00:26:57.819 --> 00:27:13.729
The example I use all the time is and I and I actually sat in, I actually sat at a guy's living room as a DCAA auditor and he put together this software program, and we're talking about early 2000s.
00:27:13.729 --> 00:27:21.683
He put together a software program that could basically tell you whether an airplane, given different dimensions and things like that, could fly or not.
00:27:21.683 --> 00:27:47.480
And I'm sitting in his living room and it's him, his wife and maybe one other person, and what struck me by that was this guy is a literal rocket scientist, so he knows exactly how to make these things go up in the air and work, the air and work.

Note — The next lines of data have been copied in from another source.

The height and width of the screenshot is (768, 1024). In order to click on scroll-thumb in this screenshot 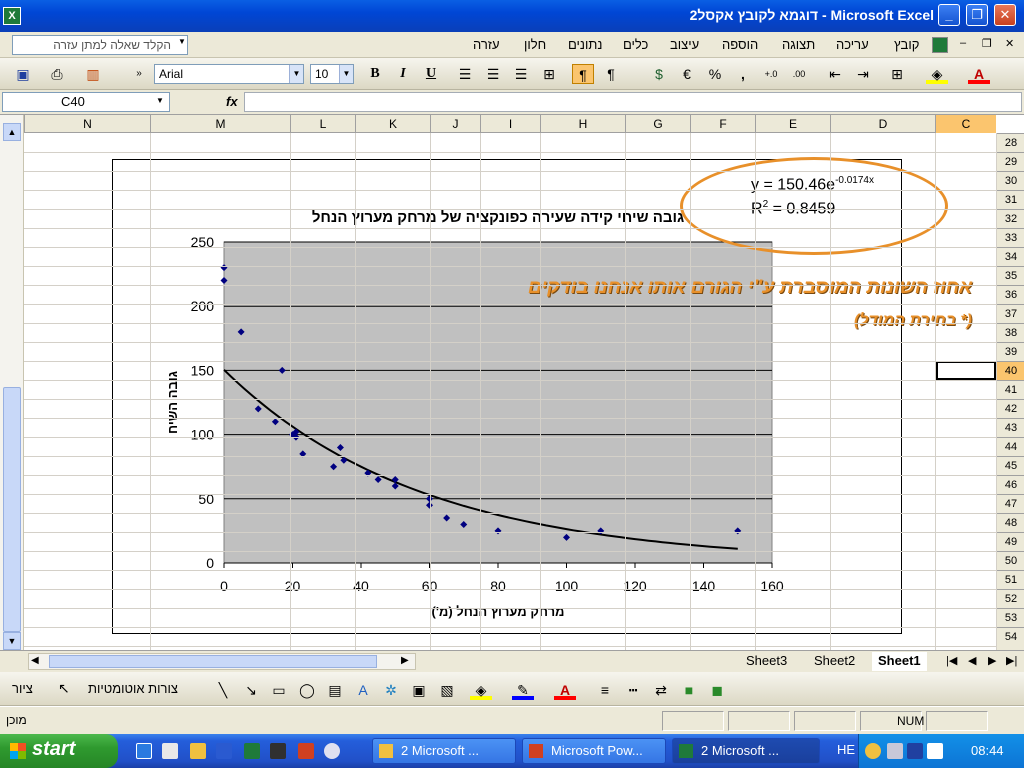, I will do `click(12, 510)`.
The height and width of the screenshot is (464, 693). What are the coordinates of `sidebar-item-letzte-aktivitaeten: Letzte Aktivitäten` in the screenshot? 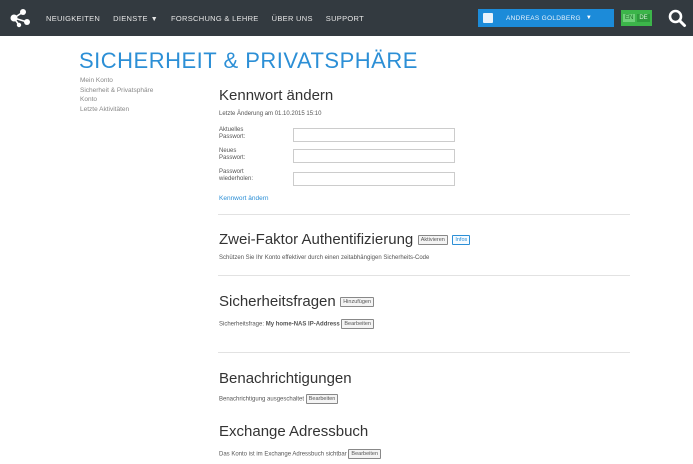 It's located at (140, 110).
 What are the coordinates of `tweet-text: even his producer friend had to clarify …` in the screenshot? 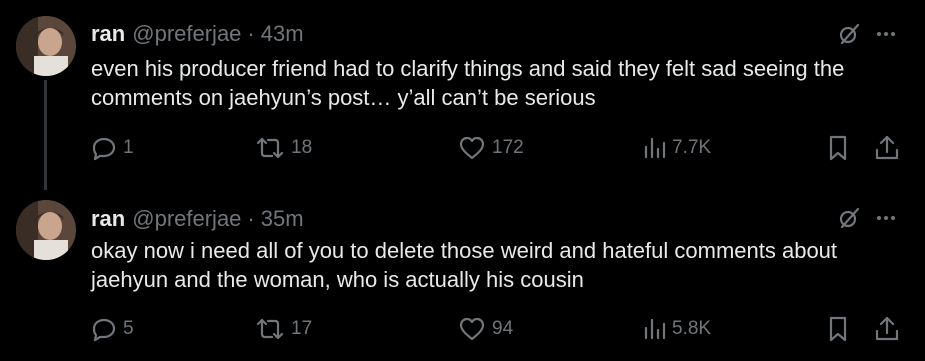 It's located at (468, 83).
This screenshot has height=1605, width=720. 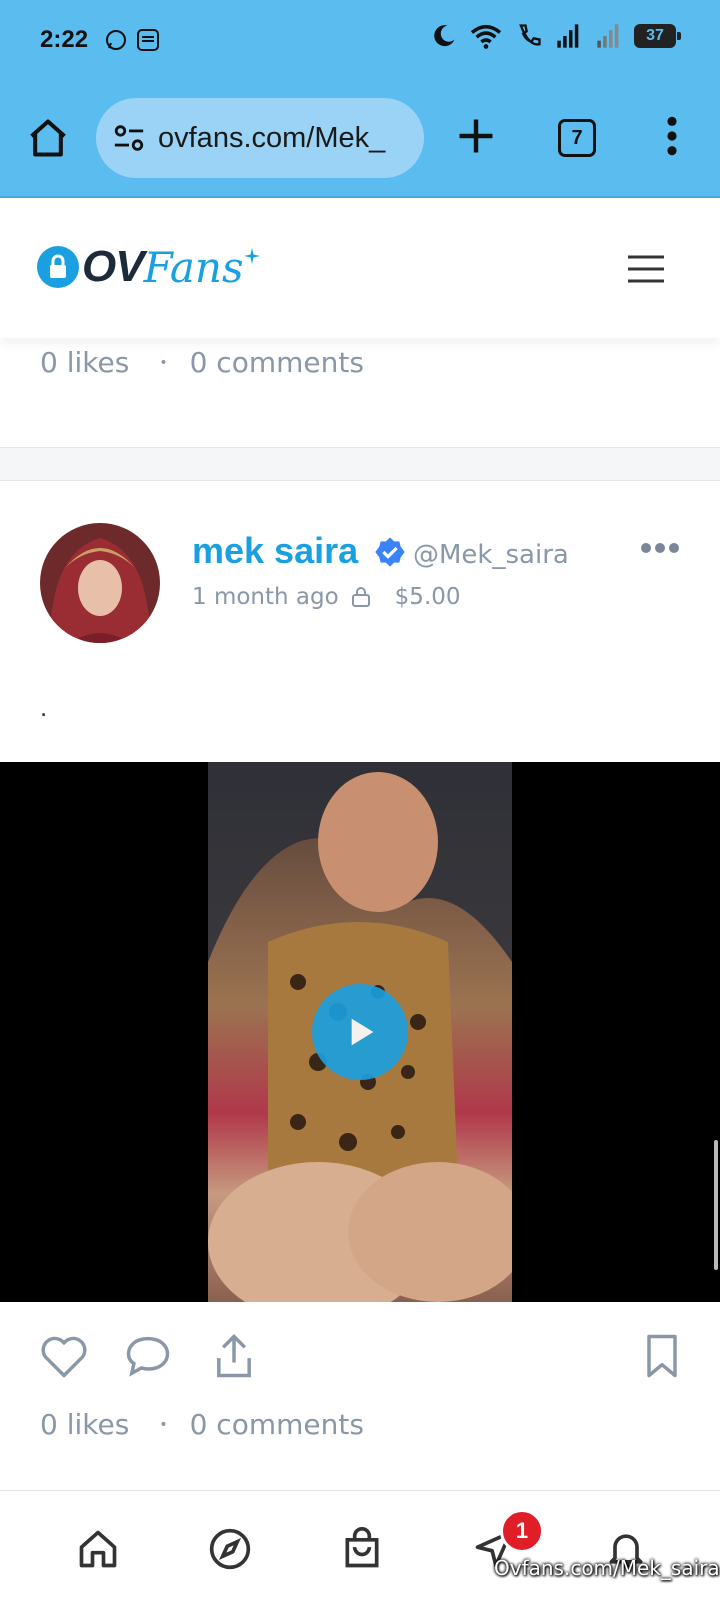 I want to click on signal-icon, so click(x=568, y=36).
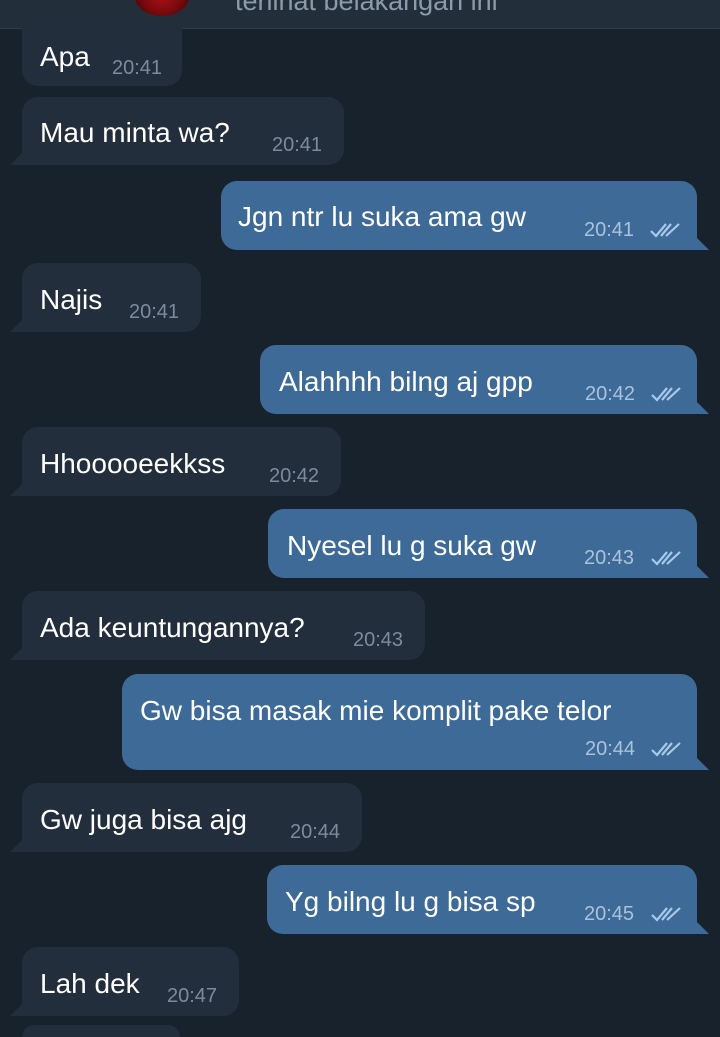 The image size is (720, 1037). What do you see at coordinates (410, 902) in the screenshot?
I see `message-text: Yg bilng lu g bisa sp` at bounding box center [410, 902].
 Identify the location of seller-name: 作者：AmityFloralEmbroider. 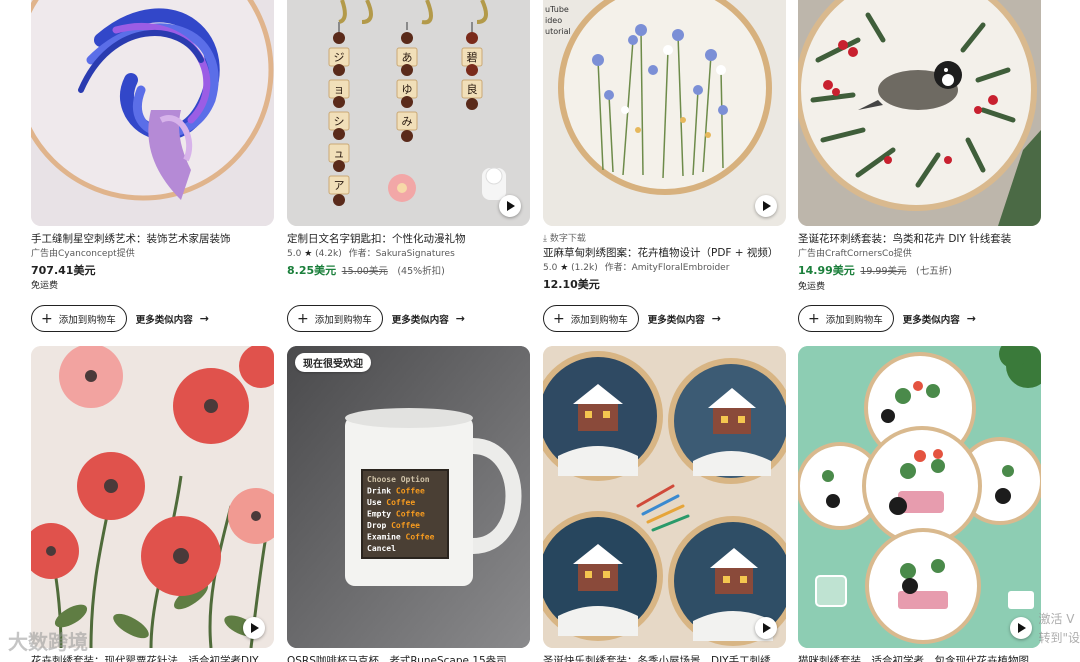
(668, 268).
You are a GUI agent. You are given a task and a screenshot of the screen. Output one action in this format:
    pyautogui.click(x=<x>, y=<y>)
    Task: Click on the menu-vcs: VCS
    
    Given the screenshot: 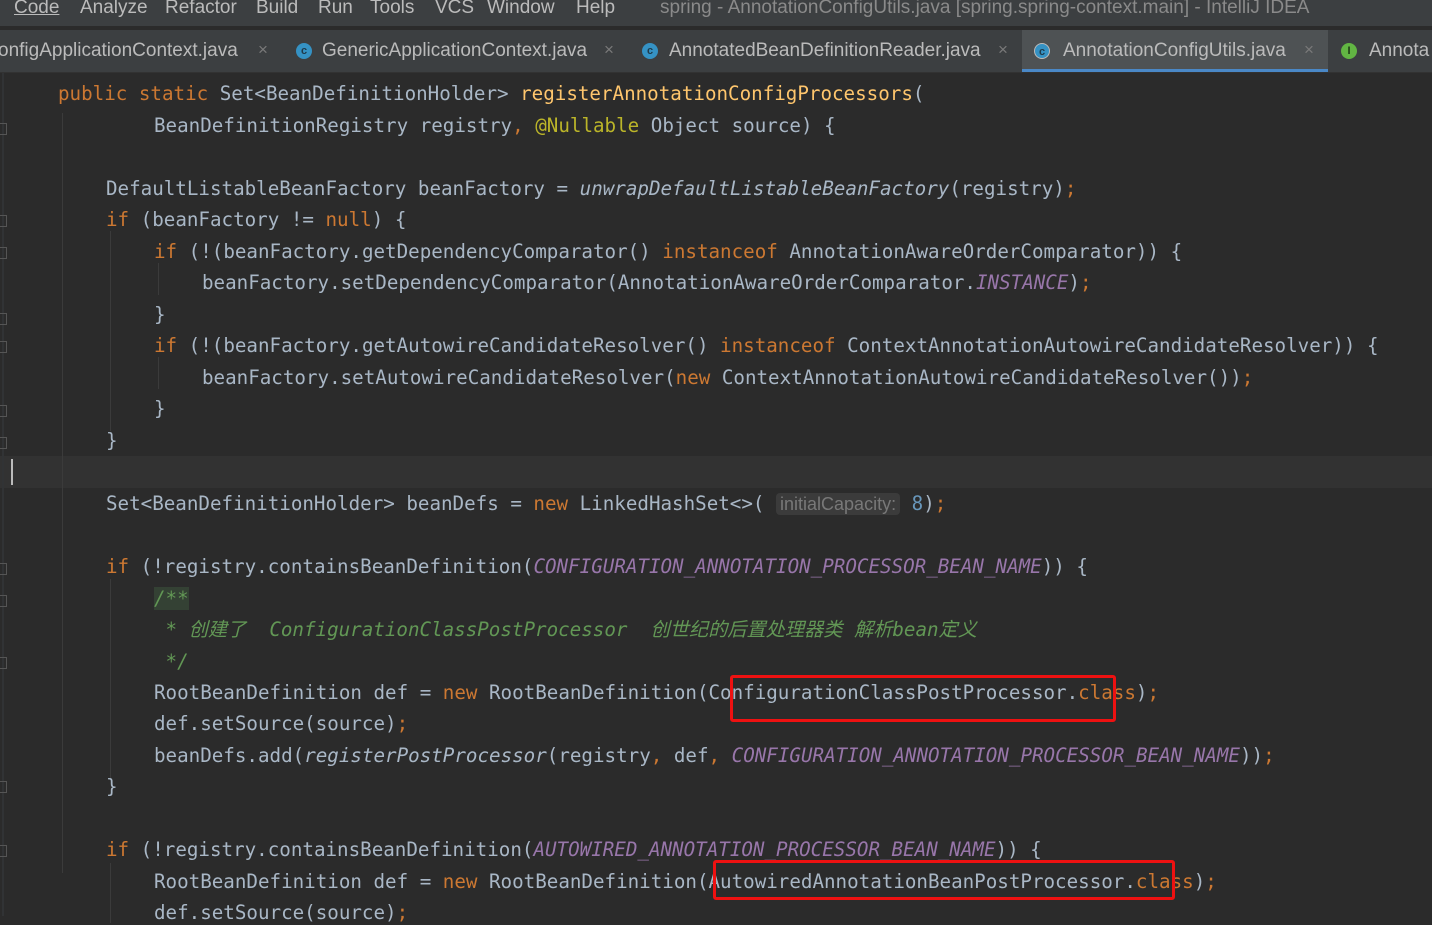 What is the action you would take?
    pyautogui.click(x=454, y=10)
    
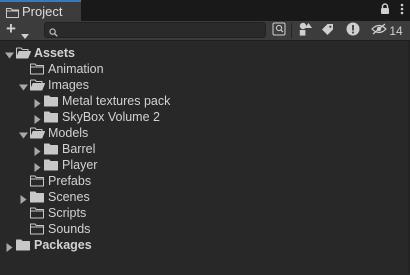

00:27:47.480 --> 00:27:48.906
He could care less about accounting, hr and all of the back end stuff.
00:27:48.906 --> 00:27:59.821
Right, he's really good at what he does and that's the key to business process improvement and management and automation is really about taking your passion.
00:28:00.284 --> 00:28:04.109
I just happen to be passionate about business process, but taking your passion and focusing just happen to be passionate about business process.
00:28:04.109 --> 00:28:27.728
But taking your passion and focusing on that, putting everything else as much as possible on autopilot or at least a way that you who doesn't like doing all of that other stuff can do it easier and faster and spend less time on that and more time on building a rocket, more time on really living your passion and doing what it does.